They also released sketches of two partially masked female suspects based on vague descriptions provided by the mother-of-two in the wake of her release.
In another twist, investigators disclosed that in the lead up to her disappearance, Ms Papini exchanged text messages with a man in Michigan.
Sgt Jackson told reporters that Ms Papini and the male acquaintance texted each other plans to meet when he was in California on business.
However, detectives flew to Michigan to interview him and subsequently ruled out his involvement in the case, he said.
The revelation explains the mystery trip made by detectives to Michigan between November 9 and November 11 last year, while Ms Papini was still missing.
The Sacramento Bee leaked details of the trip in December after obtaining travel receipts showing Shasta County detectives travelled to Detroit and its suburbs of New Hudson, Northville, Plymouth and Canton.

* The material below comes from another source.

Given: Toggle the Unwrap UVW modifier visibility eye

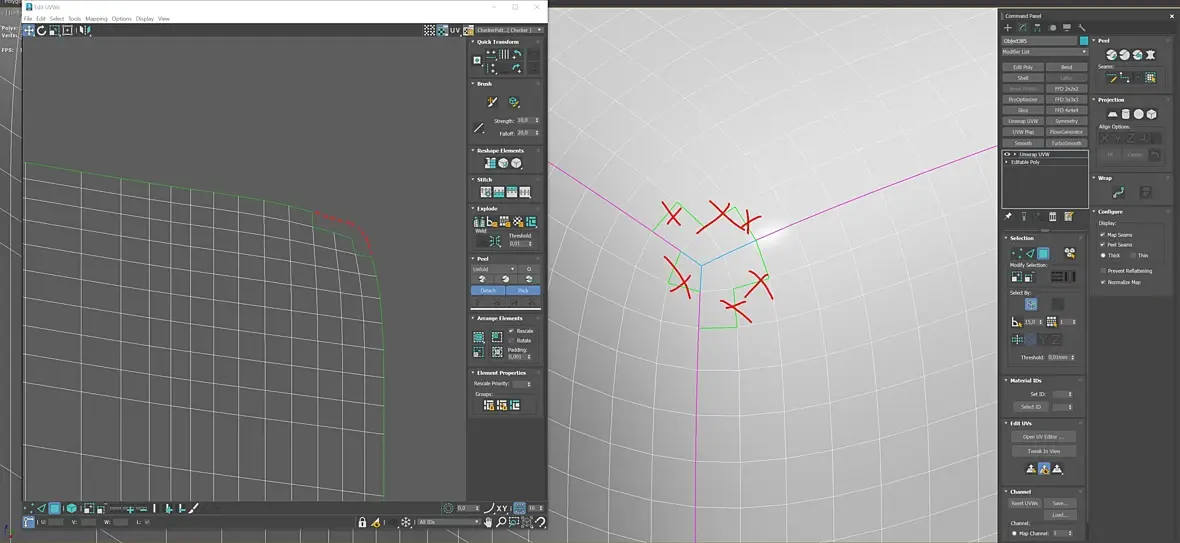Looking at the screenshot, I should [1007, 154].
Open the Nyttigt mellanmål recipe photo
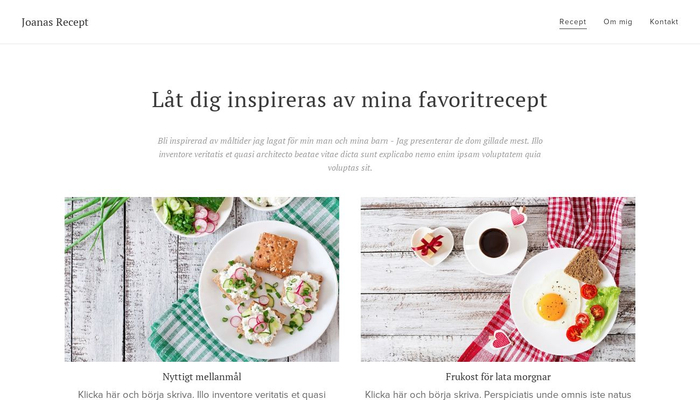Image resolution: width=700 pixels, height=400 pixels. coord(202,279)

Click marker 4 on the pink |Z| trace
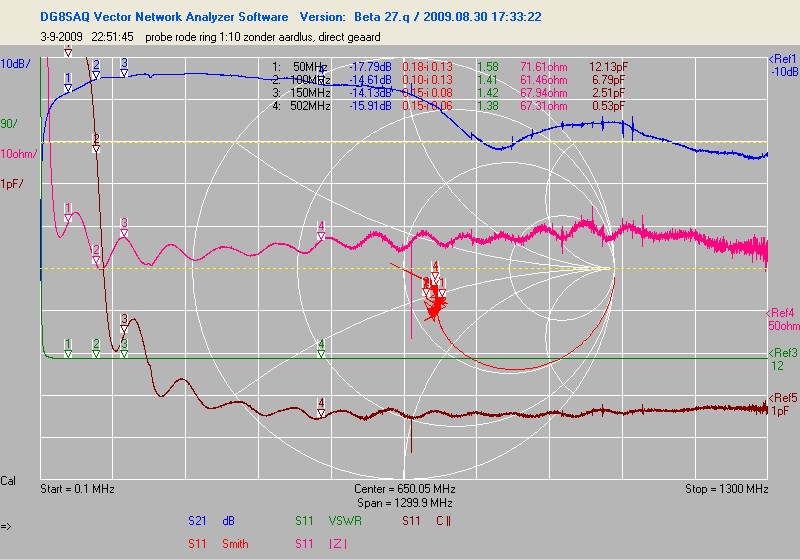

Investigators had previously had refused to explain why they went out of state.
Ms Papini and her family have been in hiding since she was discovered bound and beaten by the side of a highway in Yolo County more than 200km from where she last seen jogging near her Redding home.
The petite blonde had lost a significant amount of weight and bore the scars of having been branded - a skin modification sometimes employed by sex traffickers to signify ownership.
Investigators provided the new details on Wednesday morning local time, along with a pair of FBI sketches of her abductors and a 911 call made by her husband, Keith, recorded on November 2, the day she disappeared.
It is the first new information released by the Shasta County Sheriff's Office about the case since a November 30, 2016 press conference.